While those may sound like problems that can be solved one by one, driverless cars aren’t developed gradually. There are six levels of automation in cars, from Level 0 with no machine help at all to Level 5 with no driver required, but development isn’t progressive. Adding a few skills doesn’t bump a car from Level 3 to 4; instead, the differences in development are exponential. For Level 5, cars will need artificial intelligence well beyond current capabilities.
“The reality will be that access to the technology will be very uneven”
That’s why many self-driving systems are actually Level 3, with tasks such as steering and braking done by the car until it meets a challenge it can’t handle. It will then pass off the driving to a human. That doesn’t work very well because we humans get distracted and stop paying attention when we’re not actively driving. It’s the model behind the fatal crash in a Tesla – the driver was watching a film and neither he nor the car spotted a lorry in the road – and Google has all but given up on the idea of Level 3 cars, leaping straight to Level 5, Wolmar claimed.
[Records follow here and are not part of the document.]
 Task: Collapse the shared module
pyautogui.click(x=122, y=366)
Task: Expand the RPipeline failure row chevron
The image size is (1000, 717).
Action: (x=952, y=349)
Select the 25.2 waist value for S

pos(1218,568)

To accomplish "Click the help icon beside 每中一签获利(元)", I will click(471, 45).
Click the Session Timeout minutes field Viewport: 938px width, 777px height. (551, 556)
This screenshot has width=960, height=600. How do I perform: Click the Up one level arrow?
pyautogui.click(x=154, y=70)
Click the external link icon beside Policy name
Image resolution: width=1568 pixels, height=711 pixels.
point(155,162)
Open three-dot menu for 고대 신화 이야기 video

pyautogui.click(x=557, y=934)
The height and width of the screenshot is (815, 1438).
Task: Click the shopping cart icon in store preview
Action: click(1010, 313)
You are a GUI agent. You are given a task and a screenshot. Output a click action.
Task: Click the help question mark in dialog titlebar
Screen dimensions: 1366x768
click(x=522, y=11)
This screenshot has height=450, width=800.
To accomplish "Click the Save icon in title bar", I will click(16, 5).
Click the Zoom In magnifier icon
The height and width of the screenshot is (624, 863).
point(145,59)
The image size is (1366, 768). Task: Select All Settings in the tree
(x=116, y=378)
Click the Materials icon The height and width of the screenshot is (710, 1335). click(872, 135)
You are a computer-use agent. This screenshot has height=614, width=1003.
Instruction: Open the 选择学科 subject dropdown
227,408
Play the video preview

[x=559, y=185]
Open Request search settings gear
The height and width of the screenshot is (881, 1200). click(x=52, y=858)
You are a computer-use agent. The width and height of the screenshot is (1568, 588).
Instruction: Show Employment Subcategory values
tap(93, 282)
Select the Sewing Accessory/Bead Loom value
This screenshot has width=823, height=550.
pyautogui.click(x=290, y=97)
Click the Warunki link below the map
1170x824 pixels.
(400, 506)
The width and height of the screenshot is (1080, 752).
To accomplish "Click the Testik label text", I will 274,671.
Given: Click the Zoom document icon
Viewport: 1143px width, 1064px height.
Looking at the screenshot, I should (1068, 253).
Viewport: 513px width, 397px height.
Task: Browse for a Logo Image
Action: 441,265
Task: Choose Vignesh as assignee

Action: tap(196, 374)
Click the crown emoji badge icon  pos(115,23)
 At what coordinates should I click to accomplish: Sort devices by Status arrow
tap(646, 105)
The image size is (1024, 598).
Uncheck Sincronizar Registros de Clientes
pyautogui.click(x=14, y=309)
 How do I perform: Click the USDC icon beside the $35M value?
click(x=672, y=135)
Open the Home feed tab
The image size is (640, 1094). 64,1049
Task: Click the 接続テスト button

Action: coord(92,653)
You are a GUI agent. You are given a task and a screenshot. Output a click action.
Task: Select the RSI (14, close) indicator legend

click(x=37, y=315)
But Dr Jack Stilgoe, senior lecturer in science and technology studies at University College London, believes that Level 5 may never be possible. “The only prediction I’m willing to make is that the so-called Level 5 automated car – able to drive on any road in the world in any weather – will never exist,” he said. “There are reasons why cars are being tested in predictable, well-behaved cities like Phoenix rather than in Rome or rural Wales. The promise of self-driving cars is that everyone will benefit, that road deaths will be cut and people without access to transport… will be able to get around. The reality will be that access to the technology will be very uneven.”
Some of those benefits aren’t clear anyway. Driverless cars may promise safer roads, but if they’re forced to stop for all people, we’ll have to tighten up against jaywalking and ban pedestrians from roads, or autonomous cars will be continually halted in their tracks. Driverless proponents suggest we’ll no longer need to own cars, as autonomous vehicles can be hailed as needed, but Wolmar notes that’s no different from car sharing and Uber today. Others suggest it will mean the end of large-scale parking lots, as the cars won’t sit idle all day, but Wolmar argues they’ll still need a place to wait when not in use. “They are presenting these changes as technical changes when in fact they are social changes,” Wolmar said.
And, argues Stilgoe, if the companies selling this tech don’t admit its uncertainties, then there is a real danger of a public backlash. “When a bystander gets killed and companies start getting sued, the backlash could set back self-driving technology by years.” A little less hype, or autonomous cars may have to hit the brakes.